SIDEBAR: Asset tracking systems: The simpler the better

“It’s not just tracking the files,” Zinn said. “It’s having control of a series of processes.”

His office has taken control of those processes by incorporating passive radio frequency identification tags in its case file labels, putting RFID readers throughout the four floors of office space, and integrating the technology with the office’s computerized videochat and file-tracking system.

“It is a simple technology,” he said. “All that had to be done was for some companies to come together with some software to make it work.”

The solution is composed of InnerWireless middleware called the PanGo Unified Asset Visibility platform; passive RFID tags, printers and programmers from Zebra Technologies Corp.; and readers from ThingMagic.

“This is one of the high-value opportunities” for the maturing field of RFID asset tracking because of the large volume of documents that organizations are tracking, said Greg O’Connell, Zebra’s director of government sales.

“There are a lot of things that people want to track, and there is no one technology that tracks them all,” said Mox Weber, director of product management at InnerWireless, which supplied expertise in asset tracking. The PanGo platform provides a layer of abstraction and an application programming interface that links a variety of RFID tag types on the front end with tracking and management systems on the back end.

The technology might be simple, but the implementation had its challenges. The office had a homegrown file management system, called STAC, developed in the 1990s that sought to use bar codes to track the movement of files. Clerks were supposed to scan the bar code label when they received a file, and that data would be used to update STAC with the file’s location.
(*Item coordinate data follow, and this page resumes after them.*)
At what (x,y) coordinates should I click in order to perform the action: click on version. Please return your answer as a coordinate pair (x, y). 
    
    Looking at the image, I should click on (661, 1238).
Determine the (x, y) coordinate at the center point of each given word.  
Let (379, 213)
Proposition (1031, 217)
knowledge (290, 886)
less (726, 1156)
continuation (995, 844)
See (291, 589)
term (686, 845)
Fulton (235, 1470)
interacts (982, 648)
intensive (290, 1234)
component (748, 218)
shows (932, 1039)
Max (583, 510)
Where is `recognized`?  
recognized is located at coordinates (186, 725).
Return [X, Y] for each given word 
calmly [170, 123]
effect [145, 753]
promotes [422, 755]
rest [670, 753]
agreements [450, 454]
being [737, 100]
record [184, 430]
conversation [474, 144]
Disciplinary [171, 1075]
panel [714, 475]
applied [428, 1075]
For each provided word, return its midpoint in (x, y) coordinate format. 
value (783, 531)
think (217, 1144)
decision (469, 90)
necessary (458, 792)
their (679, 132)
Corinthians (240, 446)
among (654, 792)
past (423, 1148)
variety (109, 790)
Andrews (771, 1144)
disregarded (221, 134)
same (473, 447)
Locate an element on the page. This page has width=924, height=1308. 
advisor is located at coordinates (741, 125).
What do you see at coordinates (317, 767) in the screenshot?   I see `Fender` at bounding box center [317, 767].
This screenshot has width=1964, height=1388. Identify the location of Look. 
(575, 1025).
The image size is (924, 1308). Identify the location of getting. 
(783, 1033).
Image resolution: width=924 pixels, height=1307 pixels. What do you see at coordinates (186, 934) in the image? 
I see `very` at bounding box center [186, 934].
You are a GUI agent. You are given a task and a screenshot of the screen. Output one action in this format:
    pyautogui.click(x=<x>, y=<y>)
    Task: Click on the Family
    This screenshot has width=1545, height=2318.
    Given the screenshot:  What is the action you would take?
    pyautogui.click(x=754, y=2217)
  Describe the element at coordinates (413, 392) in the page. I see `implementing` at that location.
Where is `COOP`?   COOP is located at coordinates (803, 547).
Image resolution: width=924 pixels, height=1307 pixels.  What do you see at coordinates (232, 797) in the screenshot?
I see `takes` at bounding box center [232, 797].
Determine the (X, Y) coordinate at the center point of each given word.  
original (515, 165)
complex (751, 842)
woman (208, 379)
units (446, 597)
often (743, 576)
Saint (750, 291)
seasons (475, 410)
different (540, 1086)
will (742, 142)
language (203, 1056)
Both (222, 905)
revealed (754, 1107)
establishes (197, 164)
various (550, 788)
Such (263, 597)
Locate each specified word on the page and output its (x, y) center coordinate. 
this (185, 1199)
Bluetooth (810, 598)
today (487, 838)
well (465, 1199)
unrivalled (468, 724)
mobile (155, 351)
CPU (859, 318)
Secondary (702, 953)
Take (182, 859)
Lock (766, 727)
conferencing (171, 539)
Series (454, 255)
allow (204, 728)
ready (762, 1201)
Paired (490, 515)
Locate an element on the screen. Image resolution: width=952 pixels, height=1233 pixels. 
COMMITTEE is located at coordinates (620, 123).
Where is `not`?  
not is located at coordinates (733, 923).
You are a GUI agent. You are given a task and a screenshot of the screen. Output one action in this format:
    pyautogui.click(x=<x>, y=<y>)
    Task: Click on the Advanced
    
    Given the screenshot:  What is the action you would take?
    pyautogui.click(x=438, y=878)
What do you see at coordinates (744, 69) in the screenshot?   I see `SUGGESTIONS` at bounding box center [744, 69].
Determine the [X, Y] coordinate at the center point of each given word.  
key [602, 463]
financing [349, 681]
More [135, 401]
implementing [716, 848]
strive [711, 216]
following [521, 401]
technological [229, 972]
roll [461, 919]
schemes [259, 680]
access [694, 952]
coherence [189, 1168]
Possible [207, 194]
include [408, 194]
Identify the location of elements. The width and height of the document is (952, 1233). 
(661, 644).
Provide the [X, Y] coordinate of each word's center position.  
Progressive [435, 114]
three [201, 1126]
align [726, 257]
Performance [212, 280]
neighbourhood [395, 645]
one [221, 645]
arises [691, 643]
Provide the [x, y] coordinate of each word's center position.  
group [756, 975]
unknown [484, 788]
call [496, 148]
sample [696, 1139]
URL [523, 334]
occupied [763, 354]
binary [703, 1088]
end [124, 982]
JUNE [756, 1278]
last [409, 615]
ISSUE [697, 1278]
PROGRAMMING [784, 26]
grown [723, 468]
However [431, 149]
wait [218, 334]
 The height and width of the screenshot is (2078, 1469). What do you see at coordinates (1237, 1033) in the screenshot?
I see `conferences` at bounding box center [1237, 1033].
“That was nice, but most of the secretaries said they could type faster than the time it took to put the file under the reader,” Zinn said. “It didn’t save them time.” The system was never fully implemented even though the file labels have bar codes. “Why invest in the hardware for bar codes when the users don’t want it?”

The manual system was not used consistently, and attorneys often sent frantic e-mail messages when they couldn’t find a file they needed in court. Then 25 or 30 people would spend 20 minutes or so looking through their offices for the missing documents.